Kamala mengangkat bahu. “Belum tahu. Sementara ini aku masih ingin tinggal di sini.”
“Nggak nyari kerjaan baru?” tanya Dion lagi.
Kamala menggeleng. “Masih pengen off dulu aku. Mungkin nanti aku bakal ambil kerjaan editor freelance.”
Dion manggut-manggut. Kamala memandang lekat-lekat pada lelaki yang berjarak kurang dari dua meter darinya itu.
"Kenapa tanya-tanya macam orang sedang interogasi?” Kening Kamala berkerut. “Punya niat jahat, ya?”
“Ya Allah, Kam. Prasangka buruk terus sama aku. Kalau ada niat jahat juga nggak bakalan aku kasih tahu ke kamu.” Dion geleng-geleng kepala.
Kamala manyun. Dion menghela napas panjang.
“Aku ....” Lelaki itu menelan ludah. Lidahnya terasa sangat berat untuk berucap. Sementara ekor matanya menangkap Sarah mendelik tidak sabar padanya.
“Ya, Dion?”
“Kamu ....” Dion sedikit kewalahan. Rasanya lebih mudah menangani seratus pasien sehari dibanding bicara lagi dengan Kamala.
“Tumben jadi gagu.” Kamala menaikkan alis tinggi-tinggi.
“Enak aja. Mas Dion nggak gagu, Mbak.” Sarah memprotes. “Mas Dion itu hanya gugup.”
“Gugup kenapa?”
“Ya, karena Mas Dion mau ngelamar Mbak Kama lagi.”
Plong.
Dion tidak menyangka jika sikap blak-blakan adiknya ternyata mampu memberi kemudahan pada lelaki itu. Biasanya Dion selalu mendapat kesulitan karena kebiasaan bicara adiknya yang sangat terbuka dan cenderung kurang memikirkan perasaan orang lain.
Dion mengamati Kamala. Wajah wanita itu memucat. Mata indah yang sudah mencuri perhatiannya sejak pertama kali bertemu terlihat mengerjap-ngerjap cepat.
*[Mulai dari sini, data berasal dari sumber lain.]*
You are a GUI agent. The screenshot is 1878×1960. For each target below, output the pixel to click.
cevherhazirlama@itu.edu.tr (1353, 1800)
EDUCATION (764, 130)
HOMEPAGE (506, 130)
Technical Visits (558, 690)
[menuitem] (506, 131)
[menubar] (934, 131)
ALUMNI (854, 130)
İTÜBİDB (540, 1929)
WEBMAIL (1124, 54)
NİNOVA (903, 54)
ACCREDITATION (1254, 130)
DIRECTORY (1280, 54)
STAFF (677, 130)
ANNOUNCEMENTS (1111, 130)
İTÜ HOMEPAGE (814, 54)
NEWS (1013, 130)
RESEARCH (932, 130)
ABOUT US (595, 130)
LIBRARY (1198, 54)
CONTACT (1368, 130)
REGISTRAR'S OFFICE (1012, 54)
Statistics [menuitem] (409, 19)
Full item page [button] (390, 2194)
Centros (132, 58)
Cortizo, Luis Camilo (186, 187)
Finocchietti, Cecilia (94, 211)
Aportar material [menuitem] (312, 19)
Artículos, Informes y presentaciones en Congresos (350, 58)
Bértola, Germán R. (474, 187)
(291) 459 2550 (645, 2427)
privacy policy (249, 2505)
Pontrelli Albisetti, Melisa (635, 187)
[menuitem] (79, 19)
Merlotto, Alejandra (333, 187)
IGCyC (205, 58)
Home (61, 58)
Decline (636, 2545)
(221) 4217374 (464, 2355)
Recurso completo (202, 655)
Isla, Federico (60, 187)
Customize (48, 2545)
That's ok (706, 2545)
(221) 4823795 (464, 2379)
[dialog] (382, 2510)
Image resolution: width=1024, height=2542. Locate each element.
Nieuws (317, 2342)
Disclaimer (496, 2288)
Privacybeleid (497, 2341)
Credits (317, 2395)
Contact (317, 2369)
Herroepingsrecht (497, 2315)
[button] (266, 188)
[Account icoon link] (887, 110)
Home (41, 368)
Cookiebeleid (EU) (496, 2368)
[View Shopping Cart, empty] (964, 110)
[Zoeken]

Hati Dion tidak tega melihat Kamala yang terlihat ketakutan alih-alih merasa senang. Dia tahu jika tindakannya ini tergolong gegabah. Lamaran ulangnya kali ini tergolong sangat cepat sejak terakhir kali Kamala menolaknya.
Namun, Dion tidak ingin menunggu terlalu lama. Dia sudah melakukan istikharah. Dia juga sudah mempertimbangkan banyak hal. Lebih dari itu, hati Dion juga sudah dilanda cemburu melihat kedekatan Kamala dengan teman kantornya.
Kecemburuan yang membuat Dion berkali-kali mengucap istighfar. Setiap malam dia bersujud memohon ampunan pada Allah. Hatinya ternyata belum sepenuhnya tertuju pada Sang Khalik.
Jadi, Dion memutuskan untuk melamar Kamala sekali lagi. Doa lelaki itu tulus sepenuh hati agar Allah memudahkan jalannya memperistri Kamala.
“Aku tidak bisa, Dion.” Suara Kamala bergetar.
Dion menganggukkan kepala. “Jangan buru-buru dijawab. Pikirkan sekali lagi, Kama.”
“Aku—”
“Pikirkan sekali lagi,” potong Dion cepat.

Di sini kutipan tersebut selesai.